The answer is every line of the records that holds the word "Jazda", copied in full.

Data in this exercise:
--- --- ---

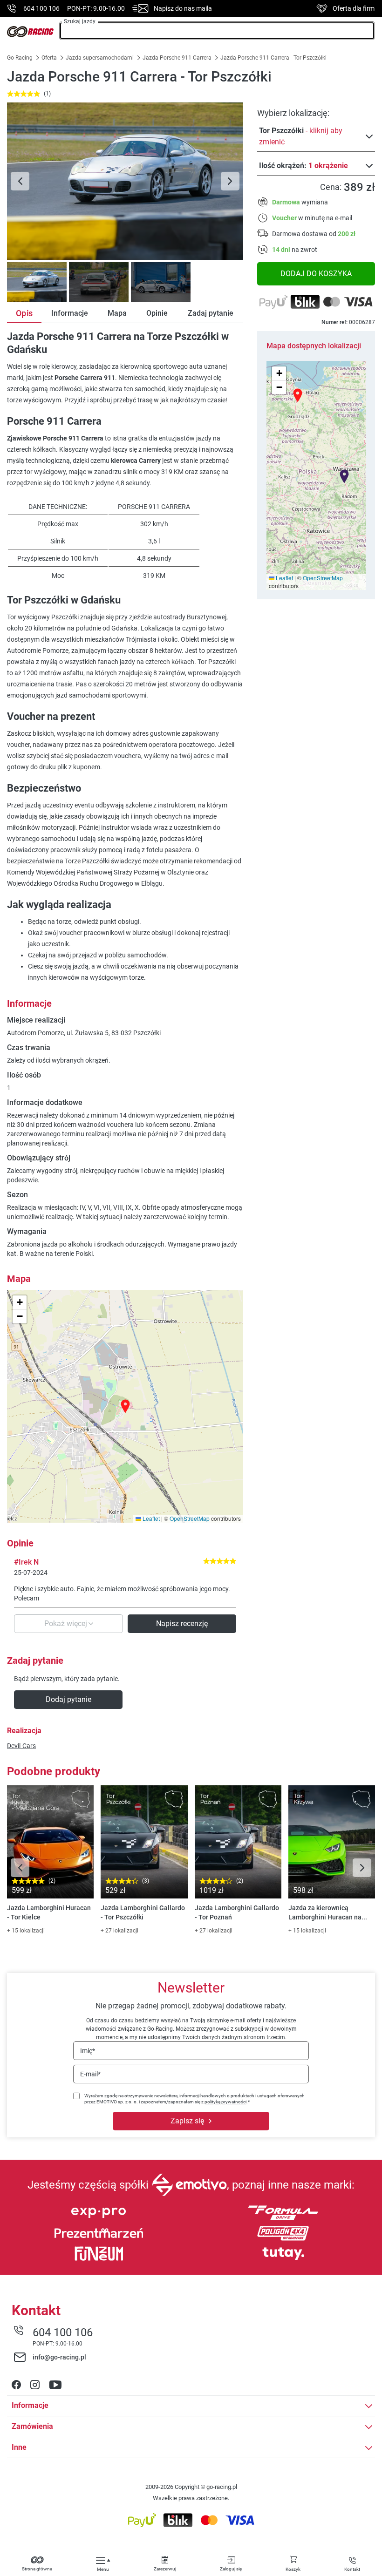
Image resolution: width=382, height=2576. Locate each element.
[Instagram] (35, 2385)
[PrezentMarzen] (98, 2233)
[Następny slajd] (230, 181)
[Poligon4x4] (283, 2233)
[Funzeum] (98, 2253)
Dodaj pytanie (68, 1699)
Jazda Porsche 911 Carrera (177, 57)
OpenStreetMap (323, 578)
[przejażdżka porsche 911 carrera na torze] (125, 181)
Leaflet (283, 578)
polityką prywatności (225, 2101)
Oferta (49, 57)
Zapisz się (187, 2120)
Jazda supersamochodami (100, 57)
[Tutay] (283, 2253)
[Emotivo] (189, 2185)
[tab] (36, 282)
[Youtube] (55, 2385)
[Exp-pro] (98, 2213)
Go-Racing (20, 57)
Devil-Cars (21, 1745)
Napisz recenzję (182, 1623)
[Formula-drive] (283, 2212)
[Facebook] (16, 2385)
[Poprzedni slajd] (20, 181)
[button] (344, 476)
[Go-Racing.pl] (30, 31)
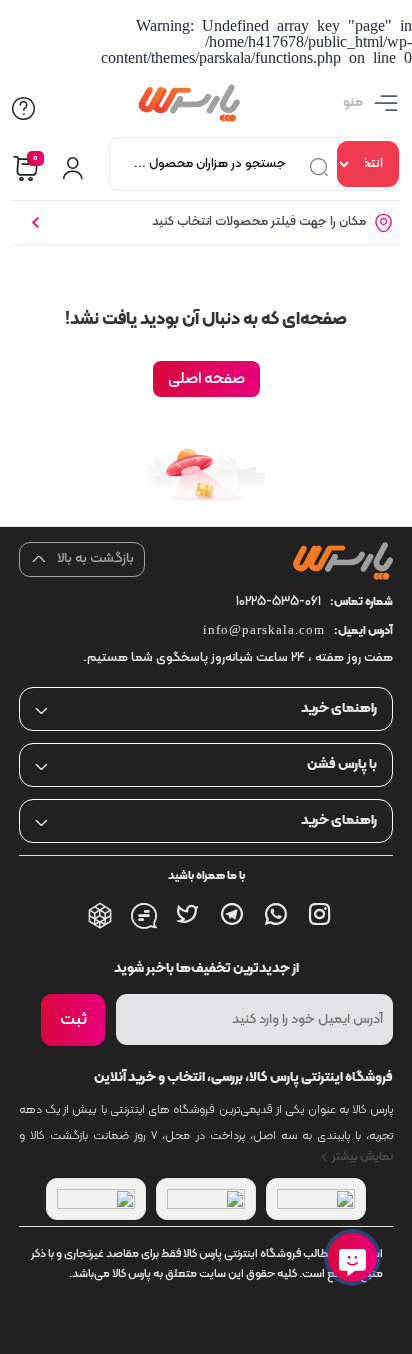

--- --- ---

Response to the task:
Jazda Porsche 911 Carrera (177, 57)
Jazda supersamochodami (100, 57)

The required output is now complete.